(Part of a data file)

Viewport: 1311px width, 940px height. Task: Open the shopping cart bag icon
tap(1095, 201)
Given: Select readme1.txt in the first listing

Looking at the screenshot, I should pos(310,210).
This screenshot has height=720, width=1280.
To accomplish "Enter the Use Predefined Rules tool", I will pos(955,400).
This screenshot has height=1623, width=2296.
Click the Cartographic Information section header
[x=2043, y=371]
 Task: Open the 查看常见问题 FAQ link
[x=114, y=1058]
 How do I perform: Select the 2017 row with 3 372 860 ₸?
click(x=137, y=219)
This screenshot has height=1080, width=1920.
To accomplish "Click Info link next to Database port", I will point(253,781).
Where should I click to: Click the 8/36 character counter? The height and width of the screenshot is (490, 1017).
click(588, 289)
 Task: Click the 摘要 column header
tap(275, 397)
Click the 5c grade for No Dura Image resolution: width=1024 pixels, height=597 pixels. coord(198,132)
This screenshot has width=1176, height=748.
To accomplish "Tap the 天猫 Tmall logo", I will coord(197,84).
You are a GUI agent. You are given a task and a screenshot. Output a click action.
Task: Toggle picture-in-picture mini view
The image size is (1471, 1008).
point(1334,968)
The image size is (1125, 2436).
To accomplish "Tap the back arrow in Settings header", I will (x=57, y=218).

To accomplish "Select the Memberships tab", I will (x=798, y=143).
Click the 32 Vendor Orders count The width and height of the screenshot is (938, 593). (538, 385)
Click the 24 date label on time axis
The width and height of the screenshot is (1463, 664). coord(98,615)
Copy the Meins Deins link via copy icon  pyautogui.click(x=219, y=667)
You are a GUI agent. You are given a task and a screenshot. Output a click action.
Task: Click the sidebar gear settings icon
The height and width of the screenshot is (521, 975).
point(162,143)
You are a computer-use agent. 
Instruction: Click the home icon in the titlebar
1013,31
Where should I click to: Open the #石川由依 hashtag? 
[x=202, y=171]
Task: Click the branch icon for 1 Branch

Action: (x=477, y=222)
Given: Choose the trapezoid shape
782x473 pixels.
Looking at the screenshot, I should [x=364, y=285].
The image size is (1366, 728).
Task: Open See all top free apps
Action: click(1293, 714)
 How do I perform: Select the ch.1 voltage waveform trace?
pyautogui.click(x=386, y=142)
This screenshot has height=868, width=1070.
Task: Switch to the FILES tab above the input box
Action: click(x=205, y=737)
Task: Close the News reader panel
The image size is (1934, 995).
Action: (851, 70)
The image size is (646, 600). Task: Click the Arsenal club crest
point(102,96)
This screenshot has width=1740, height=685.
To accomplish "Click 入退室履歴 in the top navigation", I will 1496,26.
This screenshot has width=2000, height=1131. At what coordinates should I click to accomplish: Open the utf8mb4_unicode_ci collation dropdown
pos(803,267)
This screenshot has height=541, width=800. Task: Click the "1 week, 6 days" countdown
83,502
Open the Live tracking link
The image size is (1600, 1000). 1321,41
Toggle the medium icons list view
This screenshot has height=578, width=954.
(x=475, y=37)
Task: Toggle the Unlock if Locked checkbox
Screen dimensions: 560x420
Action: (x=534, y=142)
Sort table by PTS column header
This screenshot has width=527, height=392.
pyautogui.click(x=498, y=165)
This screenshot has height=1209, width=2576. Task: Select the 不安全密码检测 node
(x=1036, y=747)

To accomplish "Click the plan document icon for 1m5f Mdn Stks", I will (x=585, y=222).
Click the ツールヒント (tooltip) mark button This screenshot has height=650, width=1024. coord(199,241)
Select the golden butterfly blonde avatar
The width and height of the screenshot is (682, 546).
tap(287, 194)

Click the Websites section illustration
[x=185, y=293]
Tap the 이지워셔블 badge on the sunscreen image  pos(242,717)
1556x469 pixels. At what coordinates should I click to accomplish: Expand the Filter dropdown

What you should do - Put the lines from the one containing "Task: Click the branch icon for 1 Branch" through the one containing "Action: click(1293, 714)" into a Markdown table with the columns No. and Line, numbering each line and leaving out blank ones.

Solution -
| No. | Line |
|---|---|
| 1 | Task: Click the branch icon for 1 Branch |
| 2 | Action: (x=477, y=222) |
| 3 | Given: Choose the trapezoid shape |
| 4 | 782x473 pixels. |
| 5 | Looking at the screenshot, I should [x=364, y=285]. |
| 6 | The image size is (1366, 728). |
| 7 | Task: Open See all top free apps |
| 8 | Action: click(1293, 714) |